What are/were the best sounding cheap components you have ever had?


It is easy to like the best of the best, so to say.  However it is always satifying and memorable when an inexpensive product turns out to be very good to great. 

Some that come to mind from personal experience"

Large Advents (original)

Early Nakamichi SR receivers

Original Monster interconnects and speaker wire

Pioneer Pl-12 turntable

Shure M-95

Early Stax and Audio Technica headphones

MoFi "special" pressings

Magnum Dynalab Etude.  Yes some were better, but a real value

The Absolute Sound mag in the beginning 

Early Conrad-Johnson and Audio Research tube electronics

Early Classe integrated amps.

The original Sony Trinitrons

And there are others....but part of this hobby is enjoying the journey.

Have you had cost effective items that were successful for your enjoyment?

jusam

This is great stuff but what it makes me want to weep for is all the stuff in the last 50 years I've either left behind or given away to kids, step kids, grandkids, storage spaces never saw again and etc. Klipsch speakers, Tannoy speakers, old subs, cheap power conditioners, cables, cords and connects I may have paid a fortune for. o and a Krell 2250 I traded to Peachtree for $900. Do I miss it, I dunno I never had a Pre that worked with it anyway. Another trip down memory lane-Peace Out Bros,

A speaker system that I still have in my bedroom is the Fulton FMI 80’s. I use it with vintage Harmon-Kardon 430 twin-powered receiver…it’s still very musical.

@nicolelynn_94115: Oh man, I forgot about the FMI 80! Talk about value!! I didn’t have the 80, but I had Robert Fulton’s Model J, which employed the 80 as it’s midrange reproducer. For highs it was the RTR ESL tweeter box (containing 6 ESL tweeters, the same ones David Wilson used in his original WAMM), for lows a transmissionline-loaded dynamic woofer. I don’t remember the price of the 80 (something like $200?) but in 1974 the Model J was priced at $1200/pr, itself good value

By the way, Robert Fulton was also an excellent recording engineer. His ARK label LP's feature fantastic recorded sound, with superb inner detail and natural timbres. His recordings are exclusively of local Minnesota choirs and church organists, good ones.

KEF Corelli speakers knocked me out of the park when I wandered into a high end joint and listened to them after auditioning mediocre speakers at a Pacific Stereo. Was it at Northridge Audio? Anyway, it re-lit the high-end spark I got from my father when I was a kid. The spark hasn't faded since.

Ocean Digital WR 10 Digital Tuner.

I bought it to dip my toe into the world of Internet Radio.

It was becoming impossible to get even a clean mono signal from WQXR in NYC ( yes it's a shitty 710 watt classical station) But there was a time when my Magnum Dynalab could receive it in Stereo BUT with all the new hi-rise construction in lower Manhattan those days were long gone....

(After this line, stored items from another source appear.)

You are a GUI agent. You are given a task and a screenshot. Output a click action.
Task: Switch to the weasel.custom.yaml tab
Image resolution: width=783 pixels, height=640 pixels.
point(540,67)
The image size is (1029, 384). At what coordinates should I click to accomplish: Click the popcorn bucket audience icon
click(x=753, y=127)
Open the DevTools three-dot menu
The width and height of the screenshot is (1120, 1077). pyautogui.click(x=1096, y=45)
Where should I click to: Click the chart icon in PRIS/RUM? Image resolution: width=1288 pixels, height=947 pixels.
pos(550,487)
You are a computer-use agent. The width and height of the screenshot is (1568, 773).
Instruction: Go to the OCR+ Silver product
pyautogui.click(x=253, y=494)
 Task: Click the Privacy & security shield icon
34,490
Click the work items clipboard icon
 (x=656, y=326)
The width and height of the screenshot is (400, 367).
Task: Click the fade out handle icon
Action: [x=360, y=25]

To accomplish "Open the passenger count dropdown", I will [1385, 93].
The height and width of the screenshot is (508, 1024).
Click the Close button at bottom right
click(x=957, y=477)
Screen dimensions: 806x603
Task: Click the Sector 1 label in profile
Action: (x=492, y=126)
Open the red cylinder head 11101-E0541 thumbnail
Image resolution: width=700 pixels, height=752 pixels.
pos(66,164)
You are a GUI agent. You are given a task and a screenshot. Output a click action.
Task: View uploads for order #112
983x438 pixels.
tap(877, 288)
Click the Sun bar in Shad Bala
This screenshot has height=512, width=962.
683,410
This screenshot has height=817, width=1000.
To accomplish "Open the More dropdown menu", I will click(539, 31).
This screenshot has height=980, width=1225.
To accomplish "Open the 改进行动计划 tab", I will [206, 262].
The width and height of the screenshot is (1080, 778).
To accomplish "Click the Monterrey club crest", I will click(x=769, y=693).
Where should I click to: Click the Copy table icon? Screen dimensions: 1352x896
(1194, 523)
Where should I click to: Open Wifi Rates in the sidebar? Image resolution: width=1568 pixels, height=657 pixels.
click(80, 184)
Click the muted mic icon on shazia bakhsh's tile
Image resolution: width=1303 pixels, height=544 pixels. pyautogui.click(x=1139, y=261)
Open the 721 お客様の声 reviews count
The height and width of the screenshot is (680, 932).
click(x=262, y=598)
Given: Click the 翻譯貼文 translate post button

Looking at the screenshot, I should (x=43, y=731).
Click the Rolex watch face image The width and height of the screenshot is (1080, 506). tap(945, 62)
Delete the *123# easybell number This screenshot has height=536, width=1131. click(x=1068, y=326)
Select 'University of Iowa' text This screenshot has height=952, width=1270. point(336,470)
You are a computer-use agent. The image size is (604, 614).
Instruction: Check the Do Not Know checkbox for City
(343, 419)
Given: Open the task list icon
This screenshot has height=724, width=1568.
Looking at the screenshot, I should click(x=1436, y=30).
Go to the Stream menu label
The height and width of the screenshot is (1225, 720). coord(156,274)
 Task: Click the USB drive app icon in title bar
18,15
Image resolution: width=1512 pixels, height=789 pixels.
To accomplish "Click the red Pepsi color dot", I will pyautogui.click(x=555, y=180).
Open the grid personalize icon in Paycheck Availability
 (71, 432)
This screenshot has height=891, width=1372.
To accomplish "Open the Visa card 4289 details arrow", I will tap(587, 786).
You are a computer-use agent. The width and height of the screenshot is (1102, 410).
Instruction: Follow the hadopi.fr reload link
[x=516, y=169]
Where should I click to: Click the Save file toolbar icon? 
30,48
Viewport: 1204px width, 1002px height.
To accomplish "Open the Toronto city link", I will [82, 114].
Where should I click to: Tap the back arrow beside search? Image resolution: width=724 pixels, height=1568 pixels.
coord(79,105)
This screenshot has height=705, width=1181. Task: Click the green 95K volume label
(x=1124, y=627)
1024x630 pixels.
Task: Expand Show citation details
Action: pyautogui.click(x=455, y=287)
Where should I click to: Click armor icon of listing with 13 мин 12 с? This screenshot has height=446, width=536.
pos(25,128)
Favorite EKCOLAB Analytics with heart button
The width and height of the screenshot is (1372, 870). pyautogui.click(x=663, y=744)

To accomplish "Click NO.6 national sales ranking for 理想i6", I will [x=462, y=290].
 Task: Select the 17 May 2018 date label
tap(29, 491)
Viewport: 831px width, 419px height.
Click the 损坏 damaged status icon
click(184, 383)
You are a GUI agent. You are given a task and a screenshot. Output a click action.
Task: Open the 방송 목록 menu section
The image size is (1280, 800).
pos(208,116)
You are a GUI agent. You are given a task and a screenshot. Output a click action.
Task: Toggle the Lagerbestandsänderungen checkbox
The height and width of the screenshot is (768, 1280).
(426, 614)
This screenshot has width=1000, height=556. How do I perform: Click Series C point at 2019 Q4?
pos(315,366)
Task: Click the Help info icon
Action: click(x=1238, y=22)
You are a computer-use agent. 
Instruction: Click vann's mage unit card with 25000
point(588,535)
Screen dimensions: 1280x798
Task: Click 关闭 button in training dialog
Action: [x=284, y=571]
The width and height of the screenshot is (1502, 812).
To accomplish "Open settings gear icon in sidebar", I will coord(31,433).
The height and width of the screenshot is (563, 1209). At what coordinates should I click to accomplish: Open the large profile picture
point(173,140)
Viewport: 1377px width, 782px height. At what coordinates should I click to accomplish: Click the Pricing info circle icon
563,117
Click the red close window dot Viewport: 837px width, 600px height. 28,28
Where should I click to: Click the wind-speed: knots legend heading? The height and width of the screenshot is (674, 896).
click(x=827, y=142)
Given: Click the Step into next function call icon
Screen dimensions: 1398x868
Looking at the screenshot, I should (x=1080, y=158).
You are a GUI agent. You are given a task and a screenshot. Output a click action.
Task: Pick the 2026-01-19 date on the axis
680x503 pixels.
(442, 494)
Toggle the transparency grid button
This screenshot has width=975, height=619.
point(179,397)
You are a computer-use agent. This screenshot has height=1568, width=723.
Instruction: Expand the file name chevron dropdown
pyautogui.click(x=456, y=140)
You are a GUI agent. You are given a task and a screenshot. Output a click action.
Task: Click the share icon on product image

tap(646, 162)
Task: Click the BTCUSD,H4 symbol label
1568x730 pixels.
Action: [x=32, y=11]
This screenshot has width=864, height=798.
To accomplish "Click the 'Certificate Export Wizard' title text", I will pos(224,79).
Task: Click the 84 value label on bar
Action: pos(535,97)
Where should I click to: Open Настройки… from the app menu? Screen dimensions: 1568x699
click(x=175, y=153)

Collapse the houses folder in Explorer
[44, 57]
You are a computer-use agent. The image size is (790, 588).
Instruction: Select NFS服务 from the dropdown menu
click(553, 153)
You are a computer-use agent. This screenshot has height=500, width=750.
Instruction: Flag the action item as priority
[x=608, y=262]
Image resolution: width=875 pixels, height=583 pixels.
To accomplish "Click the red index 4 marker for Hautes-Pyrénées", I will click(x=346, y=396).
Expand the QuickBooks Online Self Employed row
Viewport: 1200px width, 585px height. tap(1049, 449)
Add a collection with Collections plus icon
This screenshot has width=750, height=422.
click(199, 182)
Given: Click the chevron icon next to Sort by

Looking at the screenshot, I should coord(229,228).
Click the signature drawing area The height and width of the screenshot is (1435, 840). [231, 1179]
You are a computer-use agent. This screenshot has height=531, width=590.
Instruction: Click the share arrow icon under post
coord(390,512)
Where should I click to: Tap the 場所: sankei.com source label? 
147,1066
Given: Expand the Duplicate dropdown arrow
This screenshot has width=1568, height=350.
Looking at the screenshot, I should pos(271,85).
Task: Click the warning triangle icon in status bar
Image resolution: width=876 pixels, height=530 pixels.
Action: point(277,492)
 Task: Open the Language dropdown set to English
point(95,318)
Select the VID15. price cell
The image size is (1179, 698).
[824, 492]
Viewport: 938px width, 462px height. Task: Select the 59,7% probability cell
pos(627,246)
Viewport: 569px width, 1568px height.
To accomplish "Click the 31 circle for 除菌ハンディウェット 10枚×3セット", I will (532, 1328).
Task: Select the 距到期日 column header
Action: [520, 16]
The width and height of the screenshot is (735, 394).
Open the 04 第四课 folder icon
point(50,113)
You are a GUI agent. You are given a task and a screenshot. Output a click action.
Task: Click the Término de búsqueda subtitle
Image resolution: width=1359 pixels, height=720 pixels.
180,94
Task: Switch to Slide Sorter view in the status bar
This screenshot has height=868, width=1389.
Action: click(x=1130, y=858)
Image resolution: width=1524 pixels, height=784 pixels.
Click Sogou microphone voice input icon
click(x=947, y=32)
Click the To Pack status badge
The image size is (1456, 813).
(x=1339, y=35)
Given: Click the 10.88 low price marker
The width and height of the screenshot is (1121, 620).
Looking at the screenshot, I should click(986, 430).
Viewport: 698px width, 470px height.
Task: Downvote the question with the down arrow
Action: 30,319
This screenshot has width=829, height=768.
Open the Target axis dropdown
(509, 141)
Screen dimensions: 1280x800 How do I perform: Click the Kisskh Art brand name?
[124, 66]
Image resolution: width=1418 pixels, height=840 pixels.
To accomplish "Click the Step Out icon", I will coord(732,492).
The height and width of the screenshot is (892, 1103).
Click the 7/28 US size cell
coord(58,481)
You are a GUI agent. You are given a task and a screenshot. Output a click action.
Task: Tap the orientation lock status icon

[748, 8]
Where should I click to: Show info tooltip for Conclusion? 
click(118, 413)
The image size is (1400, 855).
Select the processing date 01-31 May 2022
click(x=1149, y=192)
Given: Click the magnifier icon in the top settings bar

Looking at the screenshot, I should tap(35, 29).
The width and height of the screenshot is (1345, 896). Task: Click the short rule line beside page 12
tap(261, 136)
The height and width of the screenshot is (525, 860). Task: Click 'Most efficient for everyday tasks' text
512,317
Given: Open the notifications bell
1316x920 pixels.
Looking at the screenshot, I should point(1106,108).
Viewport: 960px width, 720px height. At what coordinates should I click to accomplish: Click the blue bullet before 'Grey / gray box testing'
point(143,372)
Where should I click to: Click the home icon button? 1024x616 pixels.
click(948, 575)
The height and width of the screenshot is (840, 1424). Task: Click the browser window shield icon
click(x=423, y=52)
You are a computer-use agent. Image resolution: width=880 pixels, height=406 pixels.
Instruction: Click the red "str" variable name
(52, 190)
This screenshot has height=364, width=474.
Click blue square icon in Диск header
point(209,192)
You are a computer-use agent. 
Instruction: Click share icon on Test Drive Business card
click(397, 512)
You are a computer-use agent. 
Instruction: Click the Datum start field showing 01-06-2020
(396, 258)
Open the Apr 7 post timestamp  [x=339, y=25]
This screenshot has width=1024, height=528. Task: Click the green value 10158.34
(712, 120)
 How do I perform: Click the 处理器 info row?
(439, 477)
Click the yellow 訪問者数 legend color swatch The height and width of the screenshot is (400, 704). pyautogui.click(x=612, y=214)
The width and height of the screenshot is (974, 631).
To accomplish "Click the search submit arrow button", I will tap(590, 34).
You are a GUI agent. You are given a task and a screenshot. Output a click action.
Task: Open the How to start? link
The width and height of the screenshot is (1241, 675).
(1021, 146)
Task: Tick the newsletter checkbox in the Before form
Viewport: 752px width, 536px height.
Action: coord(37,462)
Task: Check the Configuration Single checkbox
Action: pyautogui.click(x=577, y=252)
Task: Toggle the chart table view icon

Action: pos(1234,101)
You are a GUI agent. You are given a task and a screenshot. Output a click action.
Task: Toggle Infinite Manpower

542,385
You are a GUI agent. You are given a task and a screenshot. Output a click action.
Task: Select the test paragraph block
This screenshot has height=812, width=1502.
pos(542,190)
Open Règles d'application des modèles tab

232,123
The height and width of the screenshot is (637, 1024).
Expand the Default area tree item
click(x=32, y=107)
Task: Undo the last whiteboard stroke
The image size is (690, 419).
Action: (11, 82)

I was told by one of the former repair techs from Stereo Exchange to just get  an internet based unit.

I didn't want to spend a lot so I went for the WR 10 based on reviews.

 

WOW it's a great little unit.

Mind you I'm just using it to  stream classical music ( Easy Classic French in this case) for background BUT WOW!

I replaced the wall wart with a $50 dollar IFI power supply,added a Monarchy DIP and have it running into my Kora Tube DAC - and it sounds AMAZING ...

The unit was under $150 bucks, the power supply another 50 and a used Monarchy DIP   $200 bucks. Another maybe 150 bucks for digital cables, which you would need in any case and you have a little world beater.
 

It sounds ridiculously good!

 Pair it with a a set of self powered speakers and it would be a fabulous, desk top, 2nd bedroom, work room sound system.